La fontaine de l’Obélisque fut construite par Jules Hardouin-Mansart en 1704, à l’emplacement de l’ancienne salle des Festins ou salle du Conseil, aménagée par Le Nôtre en 1671. Le décor de plomb servit alors à l’ornementation des bassins du jardin du Grand Trianon.

Le bosquet du Dauphin

Le bosquet du Dauphin , appelé aussi « les Deux-bosquets » avec celui de la Girandole, est l’un des tout premiers tracés par André Le Nôtre vers 1660. À la fin du XVIIe siècle, le sculpteur Théodon compléta la série de sculptures, consacrée aux saisons ou à des divinités mythologiques.

Le bosquet de l’Etoile

Il est l’un des premiers à être aménagés par André Le Nôtre dans la partie nord du Jardin, en 1666. Le tracé en étoile des allées principales, le labyrinthe des allées intérieures, le centre aménagé en salle de verdure animée par les jeux d’eau de sa fontaine et close de treillages, en font un véritable salon de plein air.

Le bosquet des Bains d’Apollon

Ce bosquet, que l’on appelait le Marais, fut aménagé durant le règne de Louis XIV, entre 1670 et 1673, à l’instigation de Mme de Montespan, dit-on. En 1704, Jules Hardouin-Mansart conçut pour ce lieu un bosquet nouveau destiné à accueillir les groupes des Chevaux du Soleil et celui d’Apollon servi par les Nymphes. Cet ensemble fut sculpté entre 1664 et 1672 pour orner la fameuse grotte de Téthys, et lorsque cette dernière fut détruite pour construire l’aile nord du Château, on le transféra au bosquet des Dômes. Hardouin-Mansart aménagea donc ce lieu pour mettre en valeur ces œuvres particulièrement remarquables. En 1776,  un an après l’ordre donné par Louis XVI de replanter le parc, on demanda au peintre Hubert Robert un projet d’aménagement nouveau. Le bosquet qu’il imagina, achevé en 1778, le fut dans le style, alors à la mode, des jardins anglo-chinois. C’est celui qui demeure aujourd’hui.

Le bosquet du Rond vert

Au nord des jardins, entre le Rond vert (ancien bosquet du Théâtre d’eau) et l’Étoile (ancien bosquet de la Montagne d’eau), à l’écart des allées fréquentées, se dissimule un bassin circulaire au milieu duquel s’élève un rocher. Il s’agit de l’Île des Enfants, chef-d’œuvre de fraîcheur réalisé par Hardy en 1710. Sur le rocher sont disposés six enfants nus jouant avec des fleurs, tandis que deux autres s’ébattent dans l’eau.

_MISE EN PRATIQUE:_
1. Selon le texte sur les bosquets, qui a réalisé l'Île des Enfants, et en quelle année ?
2. Reproduisez le passage du texte sur les bosquets qui va de « Le bosquet de l’Etoile » à « de plein air. ».
3. Prolongez le texte sur les bosquets au-delà de sa dernière phrase.

_DONNÉES DISPONIBLES:_
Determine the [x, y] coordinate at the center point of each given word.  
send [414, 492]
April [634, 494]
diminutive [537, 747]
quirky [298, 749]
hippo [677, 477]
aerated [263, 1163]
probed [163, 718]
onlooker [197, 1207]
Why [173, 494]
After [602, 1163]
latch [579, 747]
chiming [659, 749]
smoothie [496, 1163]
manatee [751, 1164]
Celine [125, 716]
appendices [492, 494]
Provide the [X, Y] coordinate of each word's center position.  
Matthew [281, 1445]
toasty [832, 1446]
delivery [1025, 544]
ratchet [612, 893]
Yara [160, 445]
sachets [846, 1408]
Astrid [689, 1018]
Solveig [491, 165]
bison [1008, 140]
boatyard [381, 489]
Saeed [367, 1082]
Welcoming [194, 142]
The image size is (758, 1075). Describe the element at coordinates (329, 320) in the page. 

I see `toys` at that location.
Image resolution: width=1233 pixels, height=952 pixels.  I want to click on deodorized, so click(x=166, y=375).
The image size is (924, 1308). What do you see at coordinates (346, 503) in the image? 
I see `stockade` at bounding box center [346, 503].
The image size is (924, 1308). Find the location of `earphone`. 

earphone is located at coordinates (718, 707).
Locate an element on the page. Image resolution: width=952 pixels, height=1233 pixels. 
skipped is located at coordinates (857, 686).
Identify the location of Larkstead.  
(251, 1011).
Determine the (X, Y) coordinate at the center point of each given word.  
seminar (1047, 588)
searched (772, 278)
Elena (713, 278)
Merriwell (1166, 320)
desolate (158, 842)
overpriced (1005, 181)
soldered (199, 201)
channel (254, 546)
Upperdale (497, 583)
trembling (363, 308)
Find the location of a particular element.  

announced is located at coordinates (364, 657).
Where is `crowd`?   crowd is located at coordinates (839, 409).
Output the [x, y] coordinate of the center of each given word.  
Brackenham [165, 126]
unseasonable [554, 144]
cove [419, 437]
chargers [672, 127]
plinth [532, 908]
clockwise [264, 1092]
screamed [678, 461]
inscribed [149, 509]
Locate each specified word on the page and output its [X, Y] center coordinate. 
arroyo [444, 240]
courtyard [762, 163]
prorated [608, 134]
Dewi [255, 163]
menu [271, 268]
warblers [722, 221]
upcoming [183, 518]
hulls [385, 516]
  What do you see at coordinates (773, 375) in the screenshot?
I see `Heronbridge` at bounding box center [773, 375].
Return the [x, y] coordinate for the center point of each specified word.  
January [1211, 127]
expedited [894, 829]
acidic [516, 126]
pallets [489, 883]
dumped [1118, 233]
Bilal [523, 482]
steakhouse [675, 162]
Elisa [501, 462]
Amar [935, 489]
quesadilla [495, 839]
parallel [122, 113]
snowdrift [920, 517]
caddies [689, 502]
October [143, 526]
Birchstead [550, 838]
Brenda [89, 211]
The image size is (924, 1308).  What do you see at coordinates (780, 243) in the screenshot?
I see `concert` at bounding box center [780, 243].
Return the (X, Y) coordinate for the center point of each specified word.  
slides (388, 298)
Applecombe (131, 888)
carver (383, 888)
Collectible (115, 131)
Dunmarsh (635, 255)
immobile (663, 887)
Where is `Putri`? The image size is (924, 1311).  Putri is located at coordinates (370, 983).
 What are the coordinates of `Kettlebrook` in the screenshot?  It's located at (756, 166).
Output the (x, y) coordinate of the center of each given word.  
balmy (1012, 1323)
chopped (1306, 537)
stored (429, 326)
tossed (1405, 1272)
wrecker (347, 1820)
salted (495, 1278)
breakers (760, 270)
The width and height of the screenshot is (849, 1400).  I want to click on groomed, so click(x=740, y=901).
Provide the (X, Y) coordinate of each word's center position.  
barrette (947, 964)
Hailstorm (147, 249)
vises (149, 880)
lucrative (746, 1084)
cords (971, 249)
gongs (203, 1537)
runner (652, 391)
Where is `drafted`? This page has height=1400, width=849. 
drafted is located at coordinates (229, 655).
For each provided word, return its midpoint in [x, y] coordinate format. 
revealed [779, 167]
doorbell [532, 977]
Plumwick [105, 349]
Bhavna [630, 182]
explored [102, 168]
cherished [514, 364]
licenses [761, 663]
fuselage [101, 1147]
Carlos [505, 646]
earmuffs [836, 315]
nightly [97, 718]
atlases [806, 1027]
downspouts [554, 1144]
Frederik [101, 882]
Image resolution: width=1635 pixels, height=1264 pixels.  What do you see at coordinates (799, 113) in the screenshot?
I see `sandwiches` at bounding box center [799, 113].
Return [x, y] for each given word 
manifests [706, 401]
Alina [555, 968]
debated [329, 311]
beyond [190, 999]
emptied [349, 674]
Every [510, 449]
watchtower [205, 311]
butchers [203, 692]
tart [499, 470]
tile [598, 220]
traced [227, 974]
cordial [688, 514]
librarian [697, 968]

_CORRIGÉ DES ACTIVITÉS:_
1. Hardy, en 1710.

2.
Le bosquet de l’Etoile

Il est l’un des premiers à être aménagés par André Le Nôtre dans la partie nord du Jardin, en 1666. Le tracé en étoile des allées principales, le labyrinthe des allées intérieures, le centre aménagé en salle de verdure animée par les jeux d’eau de sa fontaine et close de treillages, en font un véritable salon de plein air.

3.
Le bosquet des Trois Fontaines

Créé par le Nôtre en 1677, ce bosquet est le seul mentionné sur un plan ancien comme étant « de la pensée du roi ». Il est composé de trois terrasses dont chacune présente un bassin différent. Restauré depuis 2005, il a retrouvé sa magnifique composition et ses jeux d’eau voulus par le souverain : au bassin inférieur, les jets forment une fleur de lys, au centre, des lances verticales et une voûte d’eau, en haut enfin, une colonne d’eau formée de cent quarante jets ; c’est d’ailleurs cette colonne imposante qui alimente les bassins inférieurs. Bien dissimulé par les treillages, ce bosquet avait été aménagé de manière que le roi, à 39 ans, atteint de goutte, puisse y venir en roulette et se déplacer sur les rampes d’accès en gazon.

Le bosquet de l’Arc de Triomphe

Achevé entre 1679 et 1683, ce bosquet n’abrite aujourd’hui qu’une seule fontaine, La France triomphante, œuvre du sculpteur Jean-Baptiste Tuby. Pourtant, à l’époque de Louis XIV, un grand arc de triomphe s’élève et donne son nom à ce salon de verdure. Les fontaines de la Gloire et de la Victoire qui se tenaient non loin de la première, n’ont pas traversé les époques, probablement fondues au XIXe siècle.